Democrats Need a New Strategy…
Twenty or more years ago an Idaho Democrat had no chance to win statewide without a very strong showing – or better yet an outright win – in northern Idaho’s Kootenai County. The Coeur d’Alene area routinely sent conservation and education minded Democrats like Art Manley and Mary Lou Reed to the state legislature. No more. Kootenai County is now a hard right enclave where it seems impossible that a Democrat could make a credible effort. Cece Andrus won Kootenai County in every one of his elections from 1970 to 1990 and could count on Coeur d’Alene as part of a solid Democratic base. No more. The same can be said for Sandpoint and even the old Democratic stronghold of Shoshone County.
The old mantra that a Democrat could win just 14 of the state’s 44 counties and still be elected statewide just isn’t true any longer. Threading the political needle for a Democrat is, if not impossible, now a hugely demanding strategic challenge. The question for Idaho Democrats remains how, even as history suggests they might have a few rare opportunities this year, they maximize the votes of women, young people and Hispanics. At the same time they need a smart strategy to attract the increasingly smaller share of the conservative electorate – so called “moderate Republicans” – who may be thinking that the state has gone too far in whacking education spending and lacks a long-term economic development strategy?
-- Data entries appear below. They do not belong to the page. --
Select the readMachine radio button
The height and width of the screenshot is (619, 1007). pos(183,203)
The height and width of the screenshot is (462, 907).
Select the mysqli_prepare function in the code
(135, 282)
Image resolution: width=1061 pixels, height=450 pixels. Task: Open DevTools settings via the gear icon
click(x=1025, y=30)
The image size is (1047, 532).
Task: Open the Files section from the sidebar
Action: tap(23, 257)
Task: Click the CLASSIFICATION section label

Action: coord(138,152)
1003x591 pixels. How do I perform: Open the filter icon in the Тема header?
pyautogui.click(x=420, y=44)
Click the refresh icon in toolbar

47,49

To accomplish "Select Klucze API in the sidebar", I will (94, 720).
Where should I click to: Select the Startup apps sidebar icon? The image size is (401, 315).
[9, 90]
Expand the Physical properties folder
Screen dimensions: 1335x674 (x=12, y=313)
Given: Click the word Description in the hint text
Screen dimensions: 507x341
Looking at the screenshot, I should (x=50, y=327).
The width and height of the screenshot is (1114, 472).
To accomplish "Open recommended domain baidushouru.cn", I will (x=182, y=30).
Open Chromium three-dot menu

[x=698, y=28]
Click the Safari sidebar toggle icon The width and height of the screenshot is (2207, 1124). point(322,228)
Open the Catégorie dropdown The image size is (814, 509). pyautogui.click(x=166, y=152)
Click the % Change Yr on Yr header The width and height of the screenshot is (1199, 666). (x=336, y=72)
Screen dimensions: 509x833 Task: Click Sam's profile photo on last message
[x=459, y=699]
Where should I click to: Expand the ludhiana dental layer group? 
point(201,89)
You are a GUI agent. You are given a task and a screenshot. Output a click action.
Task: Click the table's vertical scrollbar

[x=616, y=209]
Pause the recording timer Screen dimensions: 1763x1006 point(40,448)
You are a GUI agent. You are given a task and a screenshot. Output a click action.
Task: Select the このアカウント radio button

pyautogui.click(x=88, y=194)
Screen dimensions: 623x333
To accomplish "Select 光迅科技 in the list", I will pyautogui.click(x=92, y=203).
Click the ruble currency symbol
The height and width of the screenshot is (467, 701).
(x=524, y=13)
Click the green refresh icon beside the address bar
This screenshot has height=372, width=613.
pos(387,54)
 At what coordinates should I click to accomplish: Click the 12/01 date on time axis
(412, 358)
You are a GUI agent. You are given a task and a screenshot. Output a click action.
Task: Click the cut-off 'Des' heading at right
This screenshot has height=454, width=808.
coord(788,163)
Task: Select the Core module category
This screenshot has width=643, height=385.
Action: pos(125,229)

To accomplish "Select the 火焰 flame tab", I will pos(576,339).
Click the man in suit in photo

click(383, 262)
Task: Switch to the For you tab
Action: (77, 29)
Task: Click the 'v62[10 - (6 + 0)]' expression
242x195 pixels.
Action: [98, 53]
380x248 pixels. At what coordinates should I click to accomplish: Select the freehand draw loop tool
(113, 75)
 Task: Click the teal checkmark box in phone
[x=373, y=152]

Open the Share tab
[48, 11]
If a Democrat wins a statewide race in Idaho anytime soon it will be because they have taken advantage of Republican misfires that produce vulnerable general election candidates and also found a new, 21st Century way to woo new voters who might listen to a fresh message aimed at the center of a right-of-center state. It won’t be easy, but in some respects the GOP has set the table thanks to some of the choices made in the recent primary.